What kind of person clicks a link to a post with a title like that? What is wrong with you – seriously?
I mean, sure, I’m not talking about anything gross, but it sure sounds like I am. Like I’m selling some kind of product for your overly randy hound dog to go to town on, with a picture of my smiling face on it.
Really, really sick. Is that actually what you thought?
Man. That makes me lose my faith in humanity. I’m not talking about a post for your dog to hump. I’m talking about a blog post, specifically the six month mark of The Curse of Future Tom.
Much like Wednesday is Hump Day because you have to get over that hump and then it’s all downhill from there, this is my Hump Post. And I’m Future Tom.
Jeez, man – I’d have thought that’d be obvious. I would never be so intentionally, flippantly offensive on my blog. Do you think I’m trying to deliberately insult people or something?

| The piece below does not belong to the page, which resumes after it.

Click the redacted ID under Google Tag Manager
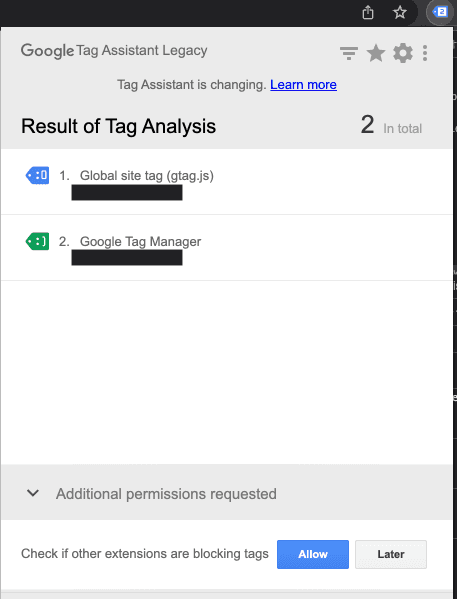 tap(127, 257)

I’m sorry, I got to get my head together a second here. I’m just shocked.
Okay, I’m fine now. I’m sorry I snapped at you, big fella.
Anyway, don’t think I’m not aware that it’s the Hump Post for you, too. Writing this thing every day is at times exhilerating, infuriating, gratifying, exhausting, or terrifying. It all depends on what kind of mood I’m in.
That’s good news for me – I get to write according to my own mood. But a recent study indicates that less than five percent of the population of Facebook are in the same mood I am at any given time. So those of you who keep showing up here and reading this have got to be thinking just like I am, Really, Tom, are you 100% certain that the whole “every single day” thing was necessary?
You might also be thinking, Even the eight hundred word thing, man, you got David B. Dale over there writing whole novels a third that length. I just wish you’d thought this thing through..
And how. Do you have any idea how difficult it is to write and post eight hundred words when you have a half an hour left to do it, and three kids who want dinner?
Or when you totally lose your shit and post a long, venonous rant that you feel bad about later, but that you can’t take down because you didn’t post anything else that day and it’s against the rules?
Or when you got drunker than hell at your mom’s house (!) and had to be driven home by your wife, who was a remarkably good sport about it, and then dumped in your garage to babble about crab dudes who communicate by clicking and farting?
Sure, you’re probably thinking. Say, Future Tom, do you have any idea how hard it is to run into you at Jo Anne Fabrics and not tell you that I feel like wringing your neck for never shutting the hell up?
I don’t know man. What the hell were you doing at Jo Anne Fabrics, by the way? I got three daughters – what’s your excuse?
Anyway, most of the time it’s pretty gratifying and I’m just being silly. But I’ll tell you one flaw in my not-very-well-thought-out plan.
The purpose of writing every day was to establish an identity as a writer and get any kind of a thread of a writing career started. It’s working, too – I am light years past any place I’ve ever been in that regard.
Expect an obnoxious social media blitz out of me the day the book goes on sale by the way. If I have my way, they’ll be selling souvenir Future Tom glasses at Burger King – Collect the whole set!
But you know the problem with writing and posting something every day is that you don’t have time to write things that you don’t post. Things that you then go ahead and try to get someone to pay you for publishing.
That’s going to be Future Tom: Year Two.
Right now, the writing is like a rigorous exercise regime, and I feel like I could do an infomercial, cause my writing muscles are totally ripped now. You should see me standing there in front of a mirror with my old writing pants on, holding out the waistband. You could fit another Me in those pants, though that would be every bit as disturbing and gross as a literal hump post.
On the professional front, I’ve entered two fiction contests so far and I’m still waiting for them to announce the winners. You can bet your ass you’ll be hearing about it if I place at all in either of them.
My posts average around nine hundred words, so 182 posts equals 163, 800 words, which equals roughly 655 pages in six months.
Holy Christmas, I didn’t know that when I first got out my calculator just now.
And the book coming out includes about a hundred pages or so that were never posted on Future Tom, so I’ve written seven hundred fifty pages in six months.
I think I might be making my intended point. I just think that from several valid perspectives, it might be a sort of irritating, borderline creepy point. Some folks might be kind of thinking, “Okay Tom, you’re a writer. I got it. I admit it. I recognize you formally as a writer, for crying out loud. Are you happy now?”
Why, yes. Yes, I am. Thank you for asking!